Alternatives considered¶
A. Model architecture¶
| Option | Description | Pros | Cons | Status |
|---|---|---|---|---|
| A1 — MLP (2×64, ReLU) | Two-layer MLP on the 6-element VMAF feature vector | Tiny (≈8 KB ONNX), CPU-fast, matches vmaf_tiny_fr_v1 baseline | Limited capacity for temporal texture | Default candidate |
| A2 — MLP (3×128, ReLU) | Deeper MLP; same input | Higher capacity, still <50 KB | Needs regularisation to avoid overfit on 79-clip corpus | Runner-up |
| A3 — Attention-pooled FR | Per-frame features → self-attention → score | Handles temporal variation better | 10× larger; needs GPU inference for real-time | Deferred |
| A4 — Learned feature-reweighting | 12-param layer over VMAF sub-scores (Madhusudana et al. ICCV 2024) | Interpretable, near-identical compute to SVM | Research-grade; production readiness unproven | Under review |
B. Training target¶
| Option | Description | Pros | Cons | Status |
|---|---|---|---|---|
B1 — Distill from vmaf_v0.6.1 | Teacher is the public SVM; student minimises MSE on clip-mean scores | Reproducible without MOS data; aligns with published baseline | Does not exceed teacher ceiling | Recommended |
| B2 — Train from scratch on Netflix MOS | Use published per-clip quality labels from Netflix Blog posts | Could exceed teacher ceiling; directly models human preference | Netflix MOS labels are not fully public; corpus overlap uncertain | Possible follow-up |
| B3 — Hybrid (distill + MOS fine-tune) | Pre-train with B1, fine-tune on whatever MOS labels are available | Best of both if MOS labels exist | Two-stage pipeline; more fragile | Deferred |
C. Model size¶
| Option | Target size | Inference FPS (CPU, 1080p) | Status |
|---|---|---|---|
| C1 — "nano" < 10 KB ONNX | A1 | >200 FPS | Primary target |
| C2 — "tiny" < 100 KB ONNX | A2 or A4 | 60–200 FPS | Secondary target |
| C3 — "small" < 1 MB ONNX | A3 | <60 FPS | Out of scope for this workstream |
D. Evaluation scope¶
| Option | Evaluation dataset | Gate | Status |
|---|---|---|---|
| D1 — Netflix golden gate only | src01_hrc00/01_576x324.yuv (CPU reference, places=4) | Bit-exact CPU parity | Mandatory |
| D2 — Cross-backend deltas | All enabled backends via /cross-backend-diff | ULP ≤ 2 | Mandatory for GPU inference |
| D3 — VMAF v0.6.1 correlation | PLCC/SROCC ≥ 0.97 on Netflix corpus | Quality gate | Added in training PR |
| D4 — External corpus (BVI-DVC, LSVQ) | Existing fork ingestion scripts | Generalisation check | Optional follow-up |
Consequences¶
- Positive: Provides the current canonical ADR for training PRs to cite; refreshes the literature survey; ensures the MCP smoke test and the
--data-rootAPI contract remain documented alongside the training harness. - Negative: Does not train anything; the actual model improvement is deferred to a follow-up PR.
- Neutral / follow-ups:
- Architecture selection must be confirmed before the training PR opens.

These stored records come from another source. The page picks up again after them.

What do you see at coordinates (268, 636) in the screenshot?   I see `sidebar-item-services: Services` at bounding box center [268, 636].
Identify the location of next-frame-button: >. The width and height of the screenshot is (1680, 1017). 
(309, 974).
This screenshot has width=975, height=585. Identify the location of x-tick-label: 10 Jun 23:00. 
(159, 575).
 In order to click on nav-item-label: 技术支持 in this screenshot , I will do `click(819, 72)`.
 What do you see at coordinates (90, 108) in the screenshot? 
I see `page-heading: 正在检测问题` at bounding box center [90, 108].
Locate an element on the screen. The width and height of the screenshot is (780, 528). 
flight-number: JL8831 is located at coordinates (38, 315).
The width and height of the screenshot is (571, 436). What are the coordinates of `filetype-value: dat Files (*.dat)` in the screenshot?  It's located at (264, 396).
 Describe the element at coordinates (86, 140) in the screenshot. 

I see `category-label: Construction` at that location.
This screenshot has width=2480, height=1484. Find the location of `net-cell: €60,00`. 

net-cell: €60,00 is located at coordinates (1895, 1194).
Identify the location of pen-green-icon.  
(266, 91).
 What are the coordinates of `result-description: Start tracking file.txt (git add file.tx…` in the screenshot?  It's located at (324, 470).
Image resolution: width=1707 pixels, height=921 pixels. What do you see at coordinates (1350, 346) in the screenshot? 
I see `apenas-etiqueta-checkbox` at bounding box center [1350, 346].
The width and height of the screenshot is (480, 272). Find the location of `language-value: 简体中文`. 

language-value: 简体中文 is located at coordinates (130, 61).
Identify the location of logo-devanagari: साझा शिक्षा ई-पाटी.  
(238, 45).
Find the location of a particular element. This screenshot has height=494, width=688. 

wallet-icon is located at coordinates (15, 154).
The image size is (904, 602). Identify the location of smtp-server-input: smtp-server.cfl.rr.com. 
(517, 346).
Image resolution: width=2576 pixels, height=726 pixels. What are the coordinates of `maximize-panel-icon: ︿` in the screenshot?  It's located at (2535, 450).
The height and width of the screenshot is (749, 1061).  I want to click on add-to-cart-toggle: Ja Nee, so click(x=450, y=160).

- Training run is multi-day and requires GPU access and the local Netflix corpus at
.workingdir2/netflix/. - The
--data-rootflag is the mandatory CLI interface;VMAF_DATA_ROOTenv var is the fallback. Training scripts must not hard-code the corpus path.
References¶
- ADR-0612:
docs/adr/0612-tiny-ai-netflix-training-scaffold-2026-05-19.md— previous (2026-05-19) scaffold iteration. - ADR-0242:
docs/adr/0242-tiny-ai-netflix-training-corpus.md— originating architecture and loader-API decision. - ADR-0042:
docs/adr/0042-tinyai-docs-required-per-pr.md— doc-substance rule for tiny-AI PRs. - ADR-0108:
docs/adr/0108-deep-dive-deliverables-rule.md— six deep-dive deliverables requirement. - Research Digest 0615:
docs/research/0615-tiny-ai-netflix-training-2026-05-20.md - Research Digest 0607:
docs/research/0612-tiny-ai-netflix-training-scaffold-2026-05-19.md docs/ai/training-data.md— corpus path convention, loader API.- Source: user memory entry
project_netflix_training_corpus_local.md(paraphrase — the corpus lives at.workingdir2/netflix/; the Lusoris / Claude collaboration ADR documents the decision to scaffold before running). - Related PRs: #153, #418, #759, #920, #1414.